Aggregate review scores
| Game | Metacritic |
|---|---|
| Episode 1: Hunted | (PS4) 67/100 |
| Episode 2: Shadow Heritage | (PS4) 62/100 |
| Episode 3: Bloodline | (PS4) 68/100 |

===Controversy===
A compulsory plot development where the player character settles down with Darius' child and starts a family by the ending of Shadow Heritage has attracted controversy. Some players, particularly LGBTQ individuals, complained that they were given no say over the narrative decision to hard-wire the protagonist character into a heterosexual relationship which conceived a child, even though some players previously took their characters into same-sex romances. This was in contradiction to previous comments from creative director Jonathan Dumont where he explained that the choice-driven nature of Odyssey's story allows players to build the relationships they want without being forced into romantic situations which they may not be comfortable with.
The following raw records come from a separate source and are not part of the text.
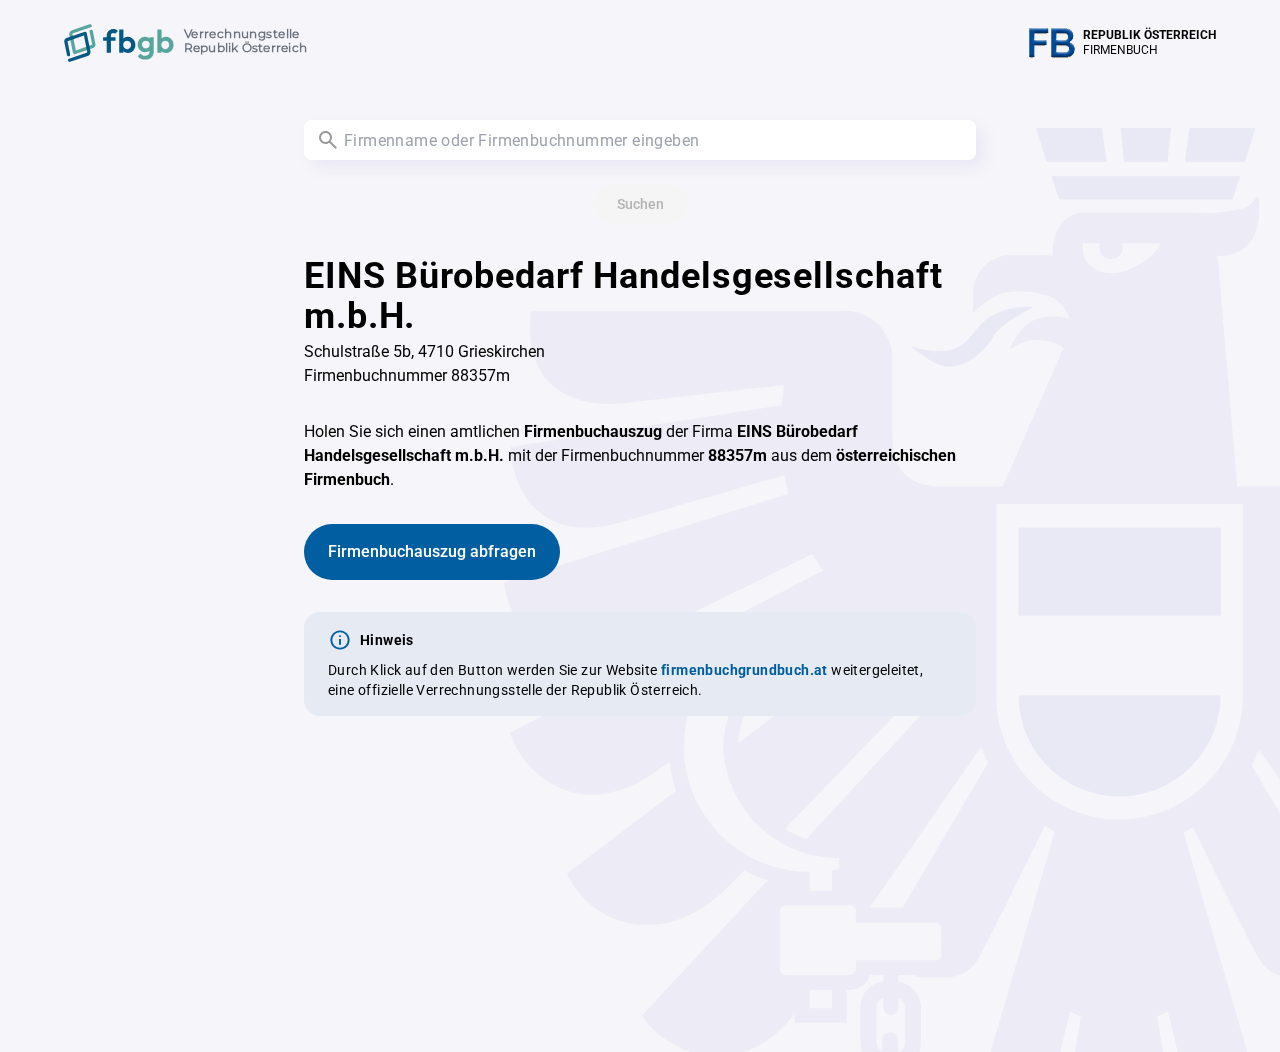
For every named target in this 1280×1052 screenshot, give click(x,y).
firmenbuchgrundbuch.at (744, 670)
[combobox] (640, 140)
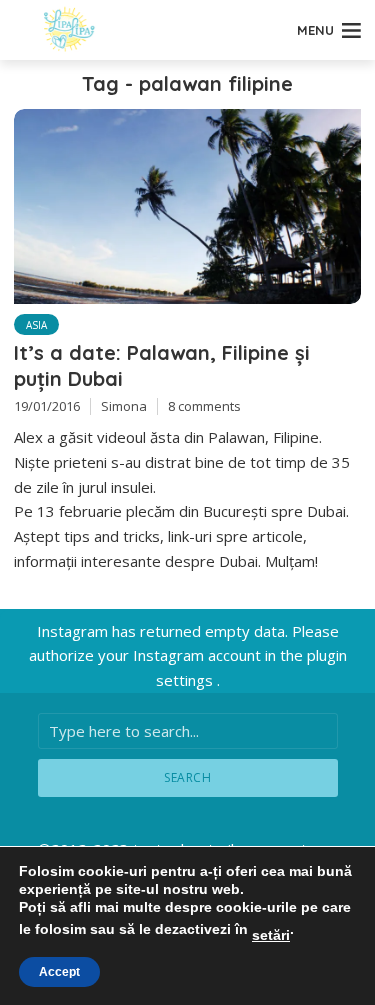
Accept (59, 972)
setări (271, 935)
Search (187, 777)
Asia (36, 325)
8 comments (204, 406)
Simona (124, 406)
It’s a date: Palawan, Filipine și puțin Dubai (162, 365)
As a result, some commentators observed that the role-playing aspects which were emphasised by Ubisoft for Odyssey were invalidated, and that an individual player's roleplay style and control over their character's identity were not respected.

Ubisoft later issued a statement in response to the controversy, and explained that they "strive to give players choice whenever possible in Odyssey and apologize to those surprised by the events in this episode". A patch which slightly modified the contents of the cutscene was released soon afterwards.